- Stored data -
*** Block opens ***

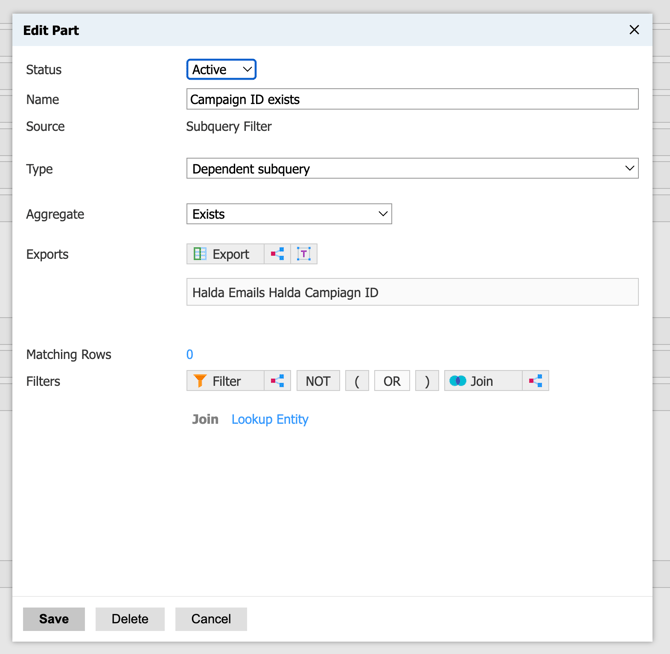
Task: Click the text box icon in Exports row
Action: (304, 254)
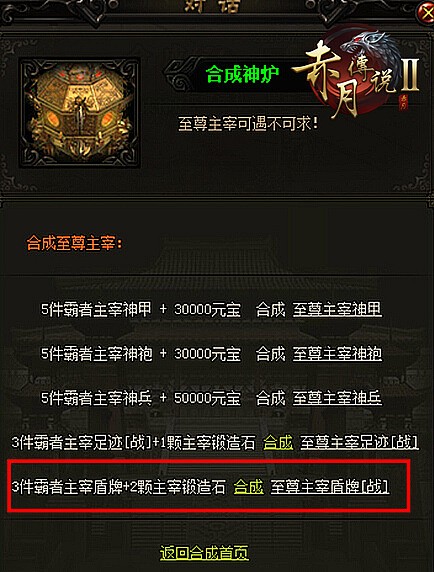Click the orange 合成至尊主宰 heading

(x=74, y=243)
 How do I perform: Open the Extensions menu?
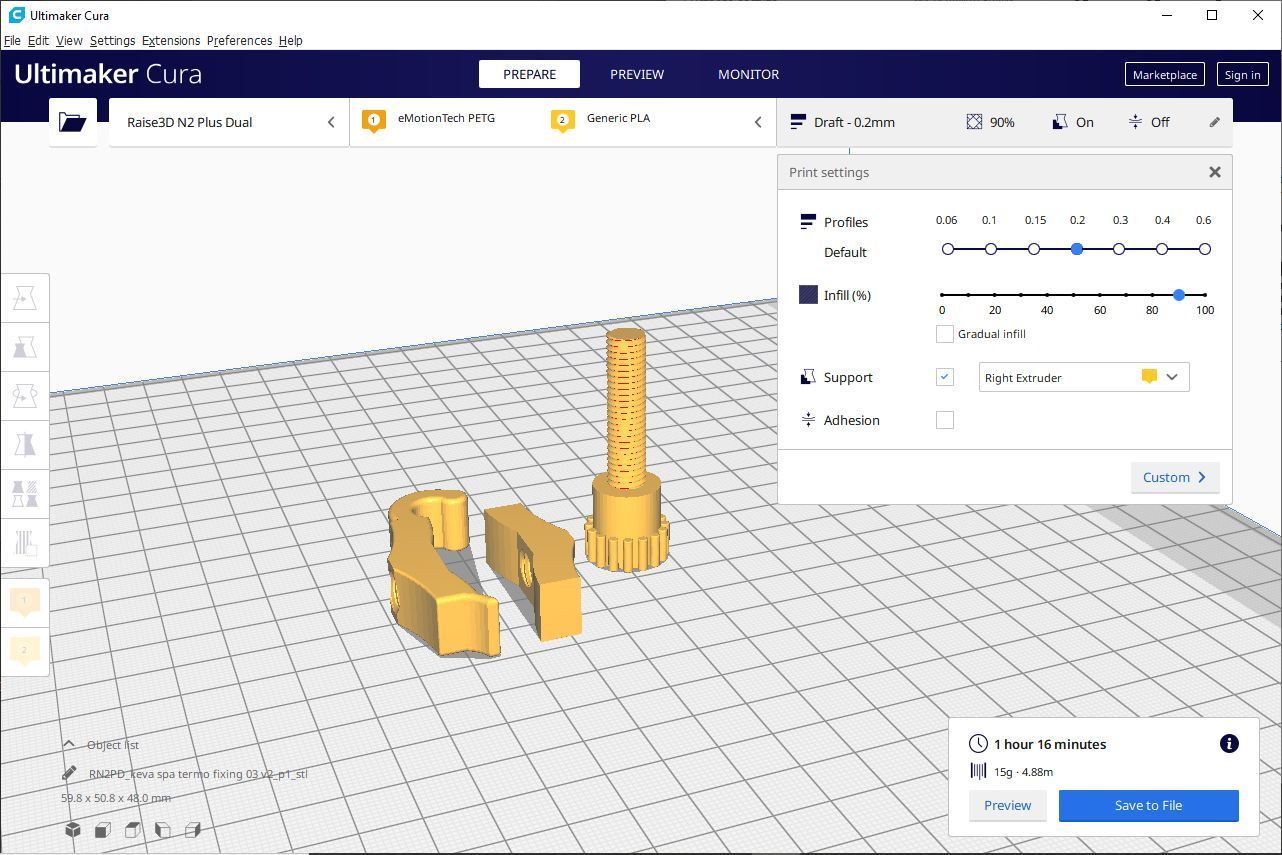170,40
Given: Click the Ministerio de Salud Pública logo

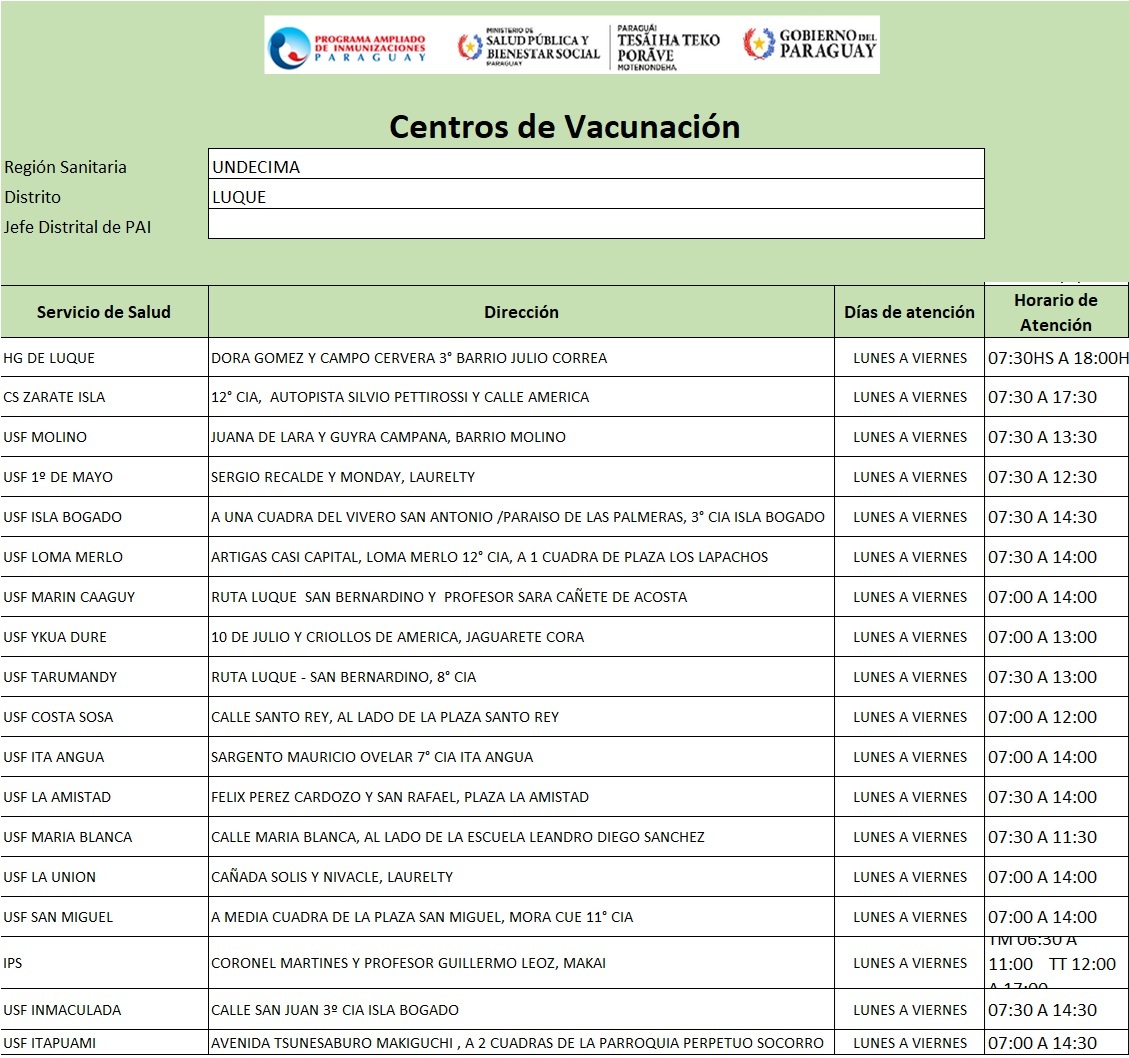Looking at the screenshot, I should 529,47.
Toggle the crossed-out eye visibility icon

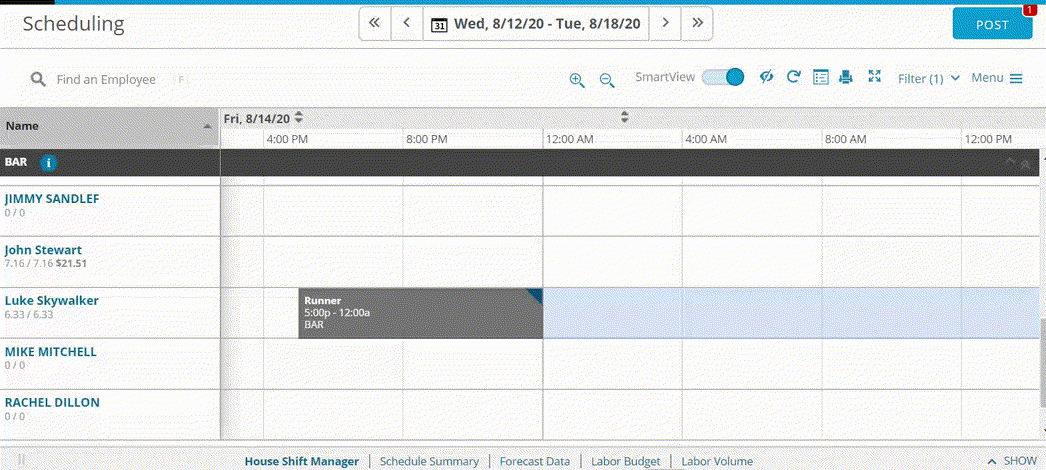coord(766,77)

*** Block closes ***

- EXERCISE REQUIREMENTS -
Omit the pictures and please write out exactly the lines between the one containing "How do I perform: Open the Extensions menu?" and the last line of the entries, both included.

- YOUR RESPONSE -
 How do I perform: Open the Extensions menu?
170,40
Given: Click the Ministerio de Salud Pública logo

Looking at the screenshot, I should 529,47.
Toggle the crossed-out eye visibility icon

coord(766,77)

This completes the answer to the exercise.